The secondary is good to go, too, with Brandon Facyson, Greg Stroman and Adonis Alexander—along with Terrell Edmunds and Mook Reynolds at the safety positions.

Virginia Tech also has top recruit safety Devon Hunter, and he will be a boost when he gets to campus in the fall. He should complete with Reggie Floyd and Khalil Laddler for the starting rover gig.

The biggest questions, however, for the Hokies are in the front, where it has to replace three starters from last year’s squad. Tim Settle and Ricky Walker both should be ready at defensive tackle, but at defensive end there are more problems to be solved. Vinny Mihota and Trevon Hill could be answers, but health issues linger for both options.

Virginia Tech does have one of the best ACC kickers in Joey Siye. He hit 20 of 27 FGA last year and was 58 of 59 on extra points. He lacks range, and was not good from longer distances, though.
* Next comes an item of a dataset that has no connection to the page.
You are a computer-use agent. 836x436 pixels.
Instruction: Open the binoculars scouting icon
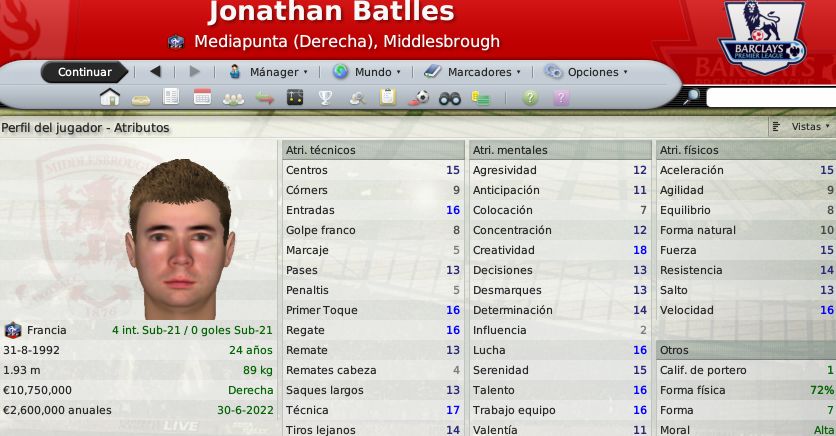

He hit just 1 of 7 beyond 40-yards. Freshman Australian Oscar Bradburn will be the punter.

Overall, there are just too many problems for Virginia Tech this year for it to improve on last season’s 10 wins. NCAA football oddsmakers wholeheartedly agree in setting the over/under for its wins at ‘9’ this year. Fuente had a nice first year in coaching the team to double-digit victories last year, but he was really thrown for an ugly loop when his top three offensive players thought they had what it took to be selected in the NFL Draft.

The worst part is that they were just so wrong, and so not only do their careers possibly stall out after going unselected, but the Hokies are so short on options to replace what they bought to the team last year. Perhaps it will teach following Hokies players a lesson, perhaps not, but whatsoever the case, expect Virginia Tech to regress from 10 wins to eight or nine, with the ‘under’ on 9 wins being a rather attractive value bet for those as bullish as we are on the Hokies’ prospects this season.